Moody's admitted that interest rates remain low and more banks are fine-tuning their underwriting discipline and capital adjustment.
“However, the longer-term sustainability of their housing portfolios could be masked by current record-low interest rates,” the agency said, adding that high levels of household indebtedness further expose the economy to the risk of a sharp house-price retrenchment.
“Both historically and in comparison to other OECD countries, Australian borrowers’ vulnerability to economic shocks is elevated and unprecedented,” Moody's said.
Mortgage delinquencies are currently low, but these are expected to deteriorate when and if interest rates return to historical averages.
One issue to watch is the extent to which the growth in household debt and house prices is accompanied by loosening mortgage underwriting standards, according to Moody’s.
“We view the 2014 and 2015 origination vintages as weakening the quality of bank portfolios,” the agency said.
“The increasing proportion of investment and interest-only loans is likely to, over time, lead to structurally higher levels of delinquency.”
Moody’s expects the banking industry to meet the challenges posed by current housing market trends by strengthening its capital framework and mortgage risk weights.
This would help address “the potential underestimation of required capital” under the current regime, it said.

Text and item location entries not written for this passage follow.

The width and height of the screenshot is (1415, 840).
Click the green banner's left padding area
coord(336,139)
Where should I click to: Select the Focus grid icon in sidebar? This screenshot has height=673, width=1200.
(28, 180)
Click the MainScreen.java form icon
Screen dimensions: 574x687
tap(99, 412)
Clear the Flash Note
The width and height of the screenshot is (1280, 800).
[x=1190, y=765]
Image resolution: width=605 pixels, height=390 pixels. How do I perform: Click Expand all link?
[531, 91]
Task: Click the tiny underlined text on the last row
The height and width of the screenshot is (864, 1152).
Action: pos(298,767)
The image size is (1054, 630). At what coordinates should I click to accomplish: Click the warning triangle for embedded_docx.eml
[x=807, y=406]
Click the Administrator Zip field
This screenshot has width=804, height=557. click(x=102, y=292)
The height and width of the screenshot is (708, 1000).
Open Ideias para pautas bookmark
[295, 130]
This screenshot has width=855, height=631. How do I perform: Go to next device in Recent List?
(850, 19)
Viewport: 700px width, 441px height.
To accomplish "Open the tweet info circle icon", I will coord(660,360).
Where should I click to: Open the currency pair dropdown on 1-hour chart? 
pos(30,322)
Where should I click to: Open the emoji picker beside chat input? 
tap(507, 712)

“In Australia, which has experienced uninterrupted growth since 1991, capital models, calibrated on historical data, may be understating the true ‘through-the-cycle’ risk,” Moody’s said
“For instance, residential mortgage risk weights have seen a secular downward trend over the past five years, a trend that is in our view hard to justify given the absence of significant changes in the quality of origination post-crisis and the building tail risk in the housing market.”